If you’ve never been to a psychotherapist, you might wonder what it is people talk about during a typical session. Among the topics we’ve covered so far:
- What I should do next with my hair because I’m bored with it.
- How not to get HPV.
- 1950s menstrual products (she’s a former Planned Parenthood nurse with a collection of vintage gynecological equipment and giant-ass old-timey tampons in a drawer in her office.)
- Demi Lovato’s blue hair.
- Breaking Bad.
- Teen Mom.
- Whether or not I should go to grad school.
- A girl I dated briefly who may or may not have a personality disorder.
- The movie Beaches.
The conversation about Demi Lovato’s blue hair was the moment when I finally started coming around.
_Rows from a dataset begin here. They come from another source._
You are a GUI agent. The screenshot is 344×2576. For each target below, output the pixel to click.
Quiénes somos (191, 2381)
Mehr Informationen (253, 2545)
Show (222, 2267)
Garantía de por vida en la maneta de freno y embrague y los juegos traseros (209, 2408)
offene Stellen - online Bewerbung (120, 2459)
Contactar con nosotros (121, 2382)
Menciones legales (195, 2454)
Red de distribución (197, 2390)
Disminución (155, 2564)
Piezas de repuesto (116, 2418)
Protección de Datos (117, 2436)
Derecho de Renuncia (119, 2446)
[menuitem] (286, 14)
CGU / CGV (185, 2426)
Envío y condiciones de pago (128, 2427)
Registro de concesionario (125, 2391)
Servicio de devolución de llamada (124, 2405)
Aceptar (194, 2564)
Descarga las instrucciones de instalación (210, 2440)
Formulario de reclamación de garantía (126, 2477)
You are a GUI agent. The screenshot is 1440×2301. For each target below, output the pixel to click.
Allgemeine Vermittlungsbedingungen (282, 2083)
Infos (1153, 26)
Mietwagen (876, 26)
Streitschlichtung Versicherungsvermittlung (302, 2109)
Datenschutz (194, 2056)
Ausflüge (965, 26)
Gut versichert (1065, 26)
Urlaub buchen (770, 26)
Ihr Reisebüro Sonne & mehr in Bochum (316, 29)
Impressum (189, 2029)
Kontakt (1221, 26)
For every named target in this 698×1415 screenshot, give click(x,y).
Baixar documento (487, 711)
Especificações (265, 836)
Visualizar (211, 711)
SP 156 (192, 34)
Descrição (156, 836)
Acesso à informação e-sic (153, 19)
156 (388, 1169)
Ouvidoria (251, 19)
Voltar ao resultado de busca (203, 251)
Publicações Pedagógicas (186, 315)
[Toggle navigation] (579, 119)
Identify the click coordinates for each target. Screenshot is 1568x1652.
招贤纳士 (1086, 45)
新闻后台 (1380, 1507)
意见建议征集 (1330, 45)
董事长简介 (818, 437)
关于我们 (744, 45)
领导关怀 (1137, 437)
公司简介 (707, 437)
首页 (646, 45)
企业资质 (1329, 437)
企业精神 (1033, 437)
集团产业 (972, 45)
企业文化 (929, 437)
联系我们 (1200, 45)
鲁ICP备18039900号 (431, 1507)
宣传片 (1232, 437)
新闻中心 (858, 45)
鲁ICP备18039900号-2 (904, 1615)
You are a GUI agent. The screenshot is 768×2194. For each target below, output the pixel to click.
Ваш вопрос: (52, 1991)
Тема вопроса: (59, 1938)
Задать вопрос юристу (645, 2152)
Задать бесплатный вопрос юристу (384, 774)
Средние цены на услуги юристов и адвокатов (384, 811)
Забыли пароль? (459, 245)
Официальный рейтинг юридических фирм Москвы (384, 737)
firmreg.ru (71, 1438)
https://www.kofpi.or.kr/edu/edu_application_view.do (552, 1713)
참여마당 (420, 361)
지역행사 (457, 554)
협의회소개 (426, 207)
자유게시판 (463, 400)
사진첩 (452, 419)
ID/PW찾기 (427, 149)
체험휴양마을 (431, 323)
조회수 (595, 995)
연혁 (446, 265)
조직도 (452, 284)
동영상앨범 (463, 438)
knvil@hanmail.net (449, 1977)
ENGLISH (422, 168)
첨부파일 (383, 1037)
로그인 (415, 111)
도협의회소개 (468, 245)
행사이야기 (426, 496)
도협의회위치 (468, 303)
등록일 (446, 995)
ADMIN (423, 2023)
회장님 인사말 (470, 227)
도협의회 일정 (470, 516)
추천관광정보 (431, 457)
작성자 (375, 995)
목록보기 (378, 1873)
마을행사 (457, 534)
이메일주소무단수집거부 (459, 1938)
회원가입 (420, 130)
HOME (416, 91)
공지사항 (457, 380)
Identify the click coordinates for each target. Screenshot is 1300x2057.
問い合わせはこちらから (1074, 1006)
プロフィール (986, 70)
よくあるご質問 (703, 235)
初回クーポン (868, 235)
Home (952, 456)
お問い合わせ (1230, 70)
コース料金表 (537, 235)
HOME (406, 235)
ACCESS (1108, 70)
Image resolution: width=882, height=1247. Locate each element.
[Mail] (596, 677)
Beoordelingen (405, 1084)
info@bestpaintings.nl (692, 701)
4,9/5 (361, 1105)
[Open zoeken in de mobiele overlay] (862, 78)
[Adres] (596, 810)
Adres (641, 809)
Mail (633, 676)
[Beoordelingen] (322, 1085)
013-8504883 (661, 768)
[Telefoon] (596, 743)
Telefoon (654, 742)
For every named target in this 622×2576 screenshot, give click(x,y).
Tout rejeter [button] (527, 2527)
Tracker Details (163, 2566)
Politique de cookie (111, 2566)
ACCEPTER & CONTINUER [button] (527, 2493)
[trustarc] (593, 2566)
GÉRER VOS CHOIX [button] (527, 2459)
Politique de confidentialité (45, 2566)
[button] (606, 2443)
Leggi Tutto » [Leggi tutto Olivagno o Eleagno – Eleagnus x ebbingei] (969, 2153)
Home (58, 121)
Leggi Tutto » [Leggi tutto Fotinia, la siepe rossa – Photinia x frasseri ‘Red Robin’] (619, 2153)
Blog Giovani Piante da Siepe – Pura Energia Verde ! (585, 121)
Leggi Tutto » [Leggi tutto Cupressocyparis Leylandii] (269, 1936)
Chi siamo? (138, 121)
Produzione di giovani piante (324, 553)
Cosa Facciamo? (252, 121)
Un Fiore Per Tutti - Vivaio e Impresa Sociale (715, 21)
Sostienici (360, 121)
I brush my teeth like a normal person now, and have a job. I maintain the hours of someone who has things to do besides sit in bed all day with a box of Girl Scout cookies. Not that I don’t occasionally still do that. I think everyone should at least once a week. I’ve been able to return to doing the things that regular, non-depressed people do, and I think that if my therapist weren’t my therapist, we might be totes BFFs. Sometimes she texts me to tell me she’s proud of my life and choices. I don’t know if that’s allowed but I think she means it and I kind of like it. She’s given me a lot of valuable and practical advice that can be applied to nearly anyone in any situation. Here are the more helpful tidbits:
There’s no right way to be gay.
Accutane counteracts birth control pills.*
You can’t change people.
Always have at least $6,000 saved up in case of an emergency.**
Unstable, toxic people come in all sexual orientations and backgrounds.
Try to follow the twelve-date rule before having sex with someone.***
F**k the haters.****
*Rule does not apply to me, just passing it on.